Текст для чтения -
□ □ □

В семи часах езды от Свердловска, в лесах Верхотурского района можно встретить знаменитую на всю страну бесстрашную охотницу Анну Степановну Таскину.
Скоро ей исполнится семьдесят пять лет, но тетя Нюра бодра и неутомима, не выпускает из рук ружья. Силы ей дает тайга.
Мне посчастливилось познакомиться с Анной Степановной, слушать ее рассказы, наблюдать ее на охоте. Об этом я и решил поведать читателям «Уральского следопыта».
Нюра родилась в тайге. Далеко за Верхотурьем, в полуверсте от реки Туры, стояли на хуторе Путимцево дом и охотничья избушка отца. Степан Михайлович Путимцев был известен на всю Пермскую губернию. Он убил 67 медведей и множество другого зверья. На вид казался человеком суровым, нелюдимым.
Маленькая Нюра часто до глубокой ночи слушала отца и его товарищей. Как-то девочка попросила взять ее на охоту. Степан Михайлович строго отрезал:
— Не бабьего ума это дело.

□ □ □

Задания -
1. Объясните по очерку об охотнице Анне Степановне Таскиной, почему Степан Михайлович отказался взять маленькую Нюру на охоту.
2. Воспроизведите дословно фрагмент очерка об охотнице Таскиной от слов «Нюра родилась в» до слов «ума это дело.».

Исходные данные -
□ □ □

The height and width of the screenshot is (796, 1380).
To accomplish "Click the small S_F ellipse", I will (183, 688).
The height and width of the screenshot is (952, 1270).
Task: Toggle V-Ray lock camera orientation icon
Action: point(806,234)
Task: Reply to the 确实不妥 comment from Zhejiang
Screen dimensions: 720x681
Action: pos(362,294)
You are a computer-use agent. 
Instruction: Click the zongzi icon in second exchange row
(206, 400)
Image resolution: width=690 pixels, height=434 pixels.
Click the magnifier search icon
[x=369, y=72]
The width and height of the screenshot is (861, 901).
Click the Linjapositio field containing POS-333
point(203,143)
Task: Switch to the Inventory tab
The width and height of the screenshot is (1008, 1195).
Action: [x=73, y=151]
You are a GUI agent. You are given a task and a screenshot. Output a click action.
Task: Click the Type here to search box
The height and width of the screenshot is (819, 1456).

□ □ □

Ответы по порядку -
1. Степан Михайлович отказал дочери потому, что считал охоту не женским занятием. Он строго ответил ей: «Не бабьего ума это дело».

2.
Нюра родилась в тайге. Далеко за Верхотурьем, в полуверсте от реки Туры, стояли на хуторе Путимцево дом и охотничья избушка отца. Степан Михайлович Путимцев был известен на всю Пермскую губернию. Он убил 67 медведей и множество другого зверья. На вид казался человеком суровым, нелюдимым.
Маленькая Нюра часто до глубокой ночи слушала отца и его товарищей. Как-то девочка попросила взять ее на охоту. Степан Михайлович строго отрезал:
— Не бабьего ума это дело.